Clearance and ventilation The Threshold Limit Value TLV (permissible exposure limit PEL) for airborne exposure to ethyl formate is 100 ppm

• Before entering container that has been treated with ethyl formate the doors should be unlocked, opened wide and left for several hours.

• Container must be checked to ensure ethyl formate level has fallen below 100 ppm before risk area is declared safe.

Monitoring

• Ethyl formate concentrations should be monitored with a suitable Gas Chromatograph (e.g. Photovac PID) or other suitable apparatus at appropriate points throughout the fumigation period and during airing-off, until levels have fallen below the TLV (100 ppm).
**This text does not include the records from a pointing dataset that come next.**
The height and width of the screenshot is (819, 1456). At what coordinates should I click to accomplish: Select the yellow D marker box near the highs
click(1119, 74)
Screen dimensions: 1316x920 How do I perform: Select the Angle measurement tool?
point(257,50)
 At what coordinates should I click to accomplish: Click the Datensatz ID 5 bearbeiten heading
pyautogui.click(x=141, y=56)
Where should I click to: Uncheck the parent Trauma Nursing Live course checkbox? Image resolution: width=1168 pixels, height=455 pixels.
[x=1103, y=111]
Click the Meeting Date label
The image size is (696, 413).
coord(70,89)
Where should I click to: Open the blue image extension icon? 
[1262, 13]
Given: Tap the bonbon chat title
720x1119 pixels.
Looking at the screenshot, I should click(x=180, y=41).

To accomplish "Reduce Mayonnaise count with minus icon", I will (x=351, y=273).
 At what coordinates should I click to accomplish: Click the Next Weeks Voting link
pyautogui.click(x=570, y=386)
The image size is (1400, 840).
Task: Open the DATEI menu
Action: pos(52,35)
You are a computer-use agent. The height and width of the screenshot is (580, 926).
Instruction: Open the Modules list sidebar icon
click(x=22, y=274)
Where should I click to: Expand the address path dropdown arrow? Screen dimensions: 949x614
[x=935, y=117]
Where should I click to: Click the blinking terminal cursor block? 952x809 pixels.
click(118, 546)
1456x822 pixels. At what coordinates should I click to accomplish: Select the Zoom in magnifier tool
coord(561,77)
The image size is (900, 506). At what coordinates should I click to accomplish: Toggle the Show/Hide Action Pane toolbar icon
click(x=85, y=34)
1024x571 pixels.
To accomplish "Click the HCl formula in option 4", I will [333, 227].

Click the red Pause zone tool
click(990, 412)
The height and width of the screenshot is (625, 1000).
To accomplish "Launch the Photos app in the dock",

• Environmental levels can be monitored with Dräger tubes (ethyl acetate type). Workforce requirements

• Container inspections must never be performed alone. • During fumigation in container yards someone must be present to watch out for hazards. • At least one of the members of the workforce should be an experienced fumigator holding a

fumigation licence issued by the appropriate authority (where applicable). • A minimum of three workers is recommended for treatments.

The fumigators must :

• Understand the requirements of the application technique. • Be aware of the hazards associated with fumigation using ethyl formate. • Be able to carry out a pressure test. • Know how to monitor in-container and environmental concentrations of ethyl formate.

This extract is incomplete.